And at the General Agreement on Tariffs and Trade (GATT), if the major developing countries were unable to prevent the outcome of the Uruguay Round negotiations, it was not for lack of knowledge; rather, it was the exercise of political and economic power by the US and Europe, joined by Japan and Canada, that resulted in the trade negotiators of developing nations choosing the path of “rational ignorance.”

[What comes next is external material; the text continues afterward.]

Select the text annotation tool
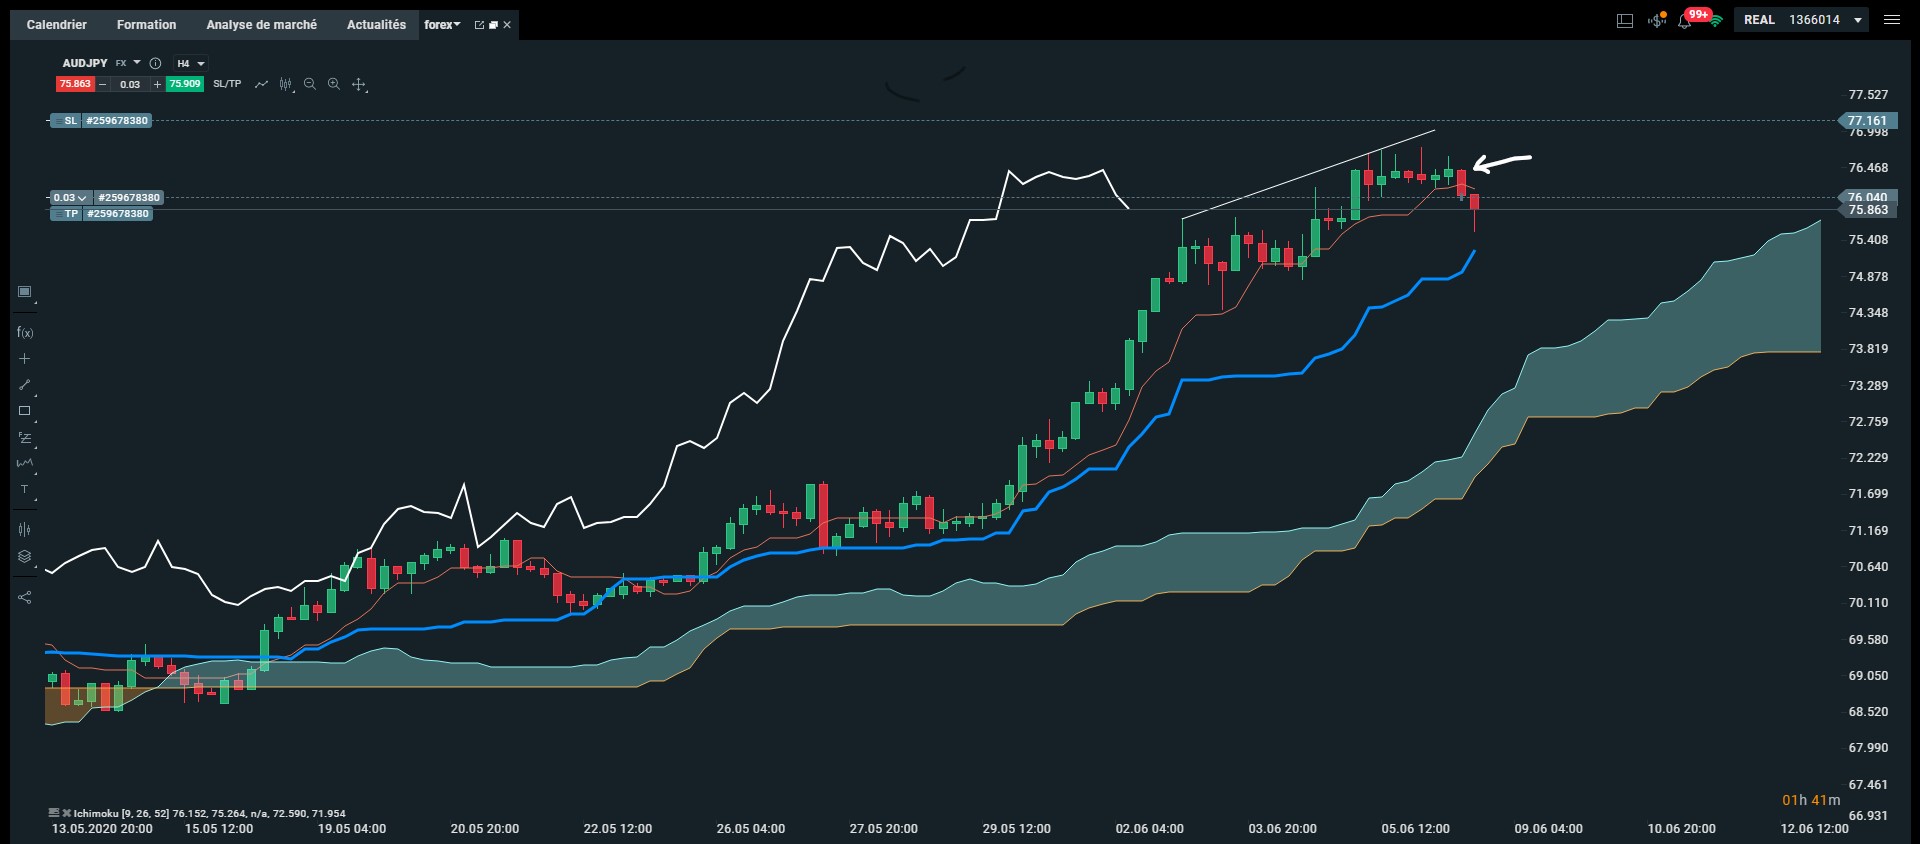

The current activist groups of civil society organizations were mostly ignorant and unaware at that time, and were involved in charity works and appeals. It is only since the mid-1990s, after the emergence of the WTO as a powerful instrument of coercion via trade on domestic policies of countries (and the boasts of the then WTO Director-General Renato Ruggiero of the powerful new organization he was running and its attempts to write the world constitution for capital), that the Northern NGOs suddenly became aware and began campaigning in their own countries and lobbying the non-trade sections of their governments as well as their own public, appealing for fairness.
To these groups, Chang’s book, in highlighting the policies that were followed in their own countries and current efforts to “kick away the ladder” for others, would be a useful instrument for advocacy.

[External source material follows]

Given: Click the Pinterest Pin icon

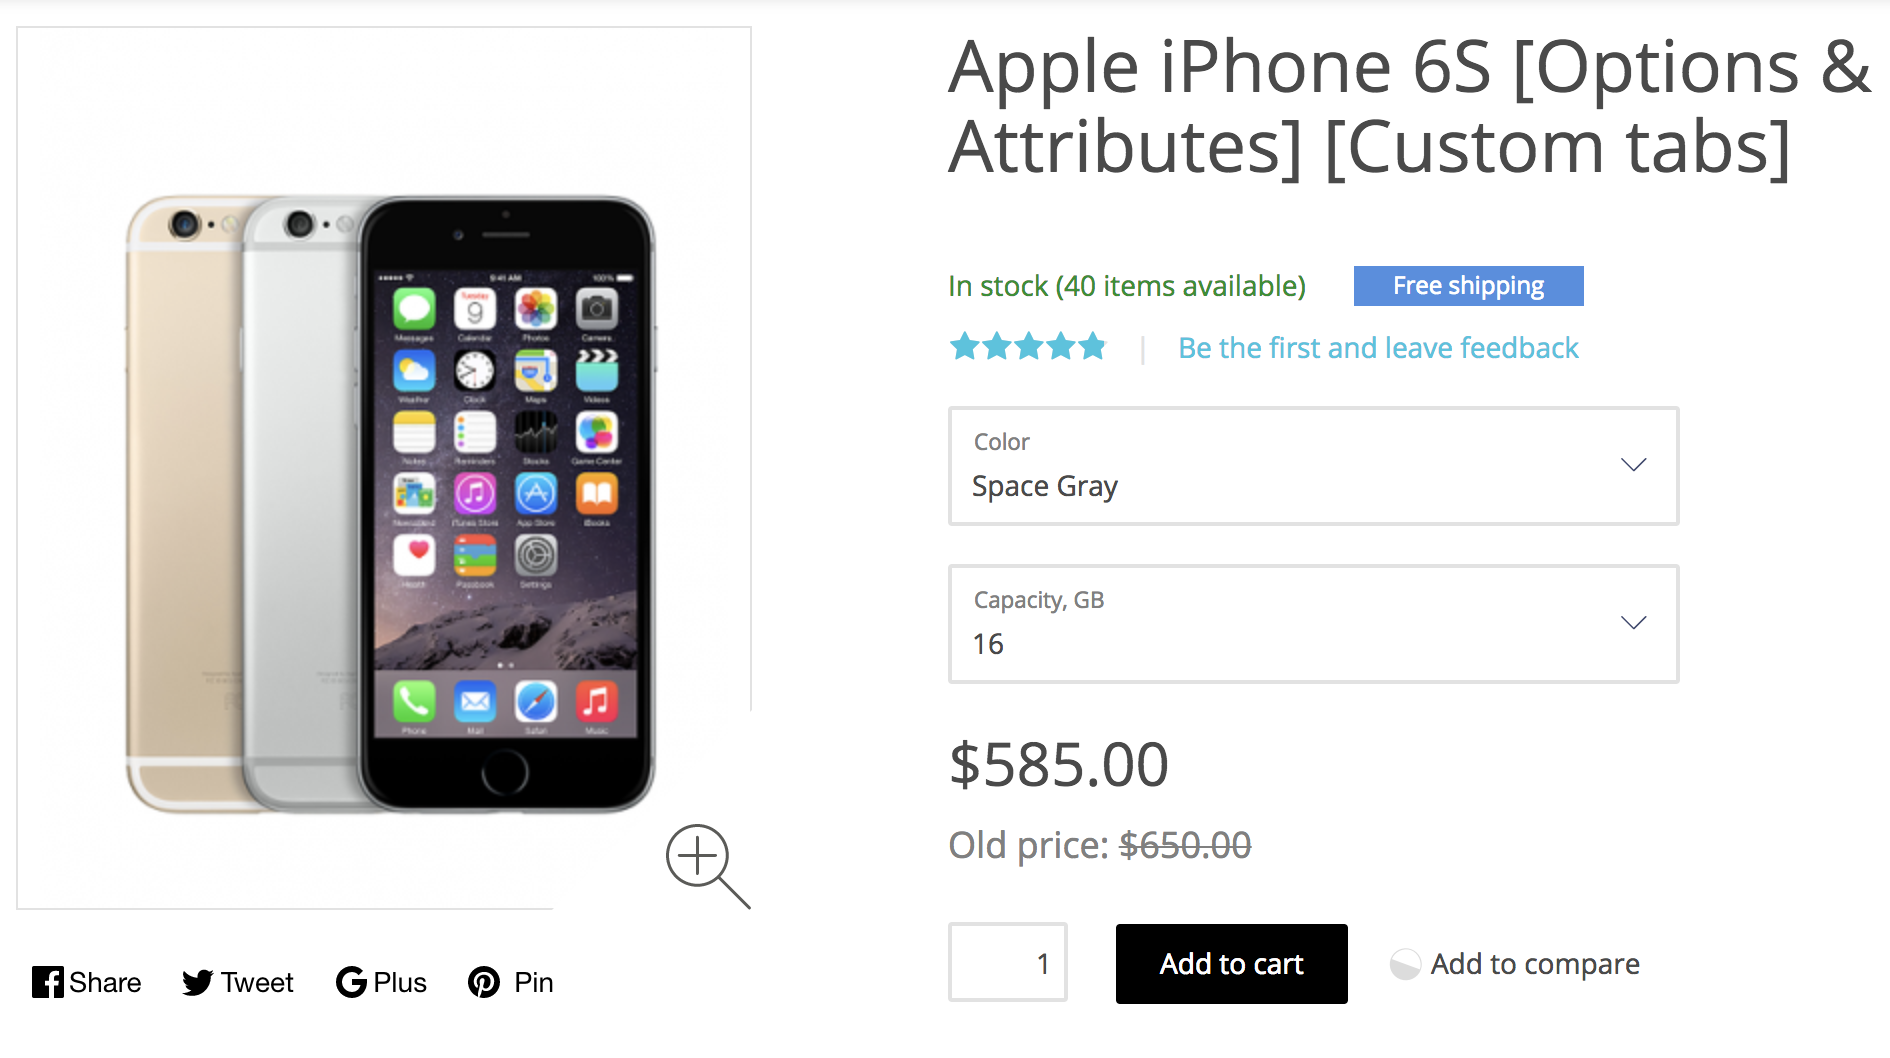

The book outlines the British policies from the 14th century and the mercantilist era, and alludes to some of the colonial policies of the Dutch, Portuguese, Spanish and English which, some historians have brought out, involved looting and plunder in South Asia and China for capital accumulation and paying the costs of the industrial revolution in England; the subsequent adoption (almost a century after) of Adam Smith’s laissez faire policies and David Ricardo’s theories of free trade; British imperial rule in India (ensuring a market for Lancashire textiles) and the opium wars in China (for the right of British traders to sell opium to be able to buy Chinese silk!); and the brief interlude of the liberal order in the late 19th century.

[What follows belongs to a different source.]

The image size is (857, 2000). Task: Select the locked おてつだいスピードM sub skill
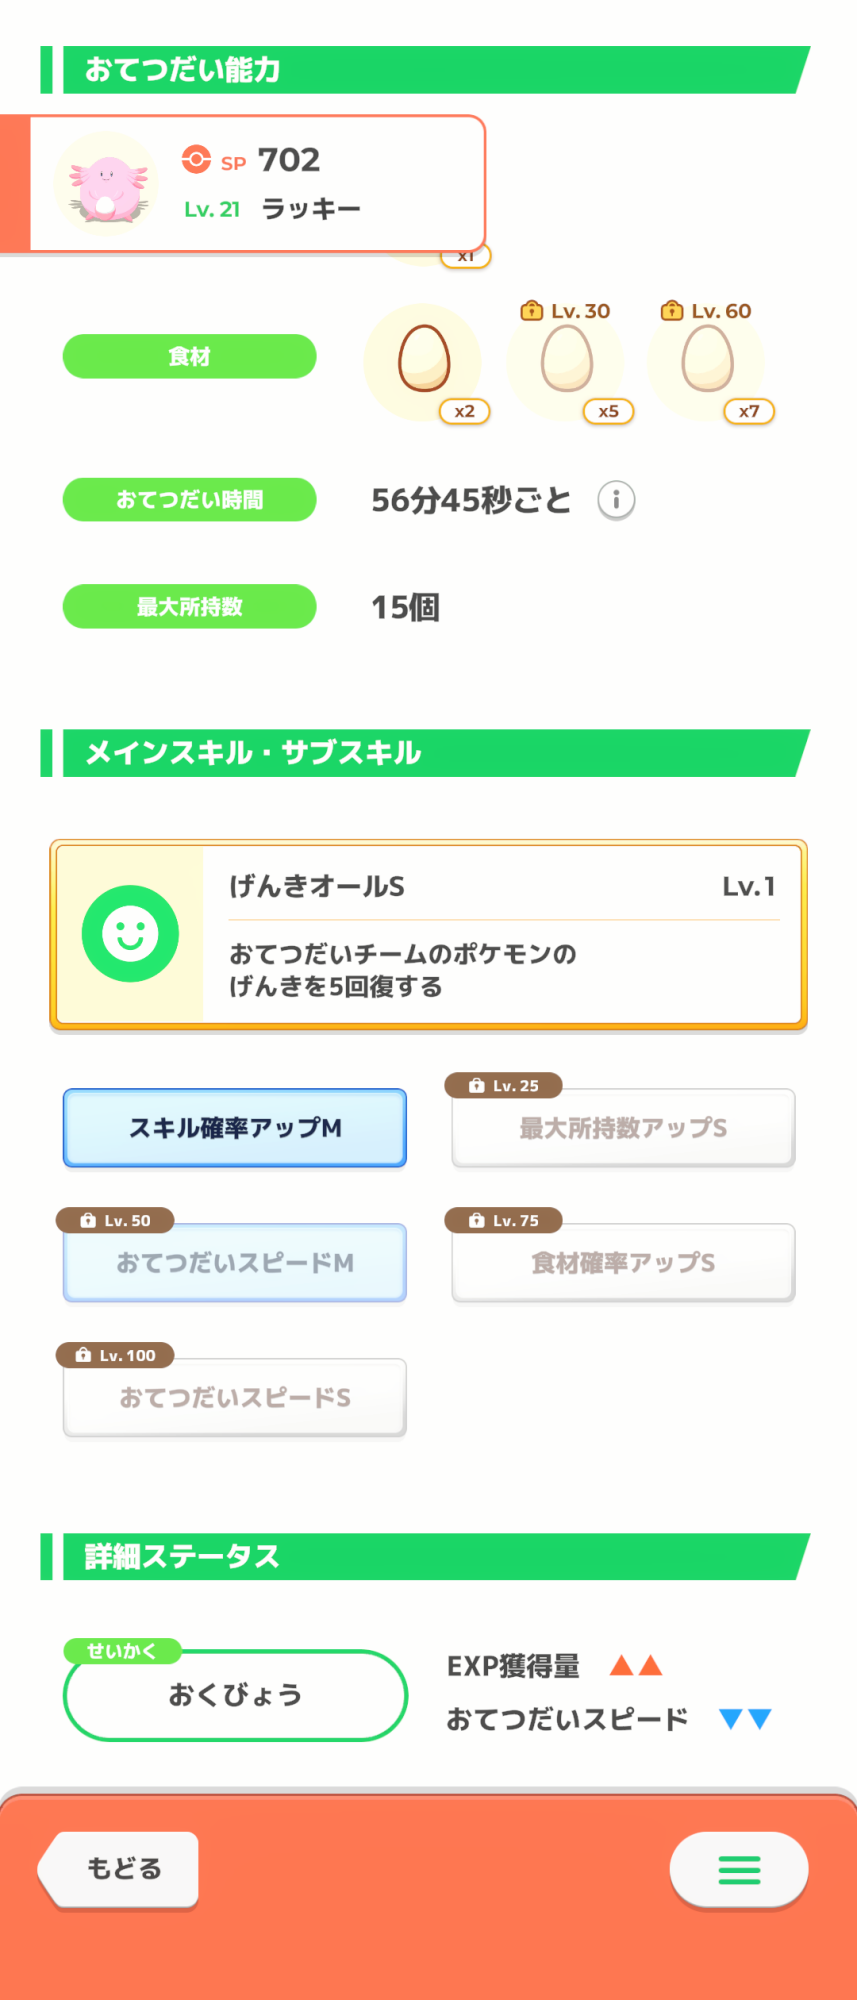[x=235, y=1263]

Chang also brings out that far from being the dirigistic economy it is seen as, for a long time, the French were more ‘liberal’ in trade and economics than the English; and that, excepting for the Netherlands and Switzerland (who, both on account of an early technological lead in some sectors and the very small size of their own markets, could not indulge in protection), Europe was protectionist. But even the Netherlands and Switzerland in fact copied and stole processes and technology from some of their neighbours, including from Germany by Switzerland in regard to intellectual property rights in chemical processes and products even in the 1970s. As for counterfeiting, Germany, in exporting sewing machines to the UK in the 19th century, adopted tactics that were within the letter of the law even while violating trademark rights (by putting the “made in Germany” mark at the bottom of the machine, which 2-3 women using a machine would have to upend to see (p. 58)).
[Even today, the US, on grounds of consumer protection, has provisions by the Federal Trade Commission that only a product with 100% domestic content (both material and value-added processing) could be described and sold as “Made in USA.” The Europeans and Japanese have similar stated and unstated instruments of protection, with the additional advantage for Japan of its ideographic script and language being used as an instrument of market protection.]
One of the problems of development and development economics has been that publication by academic journals (English and French) abroad or studies from universities like Oxford, Cambridge, Sussex, MIT or Harvard carry more prestige and command a wider readership than writings by political and other economists publishing in their own languages and countries.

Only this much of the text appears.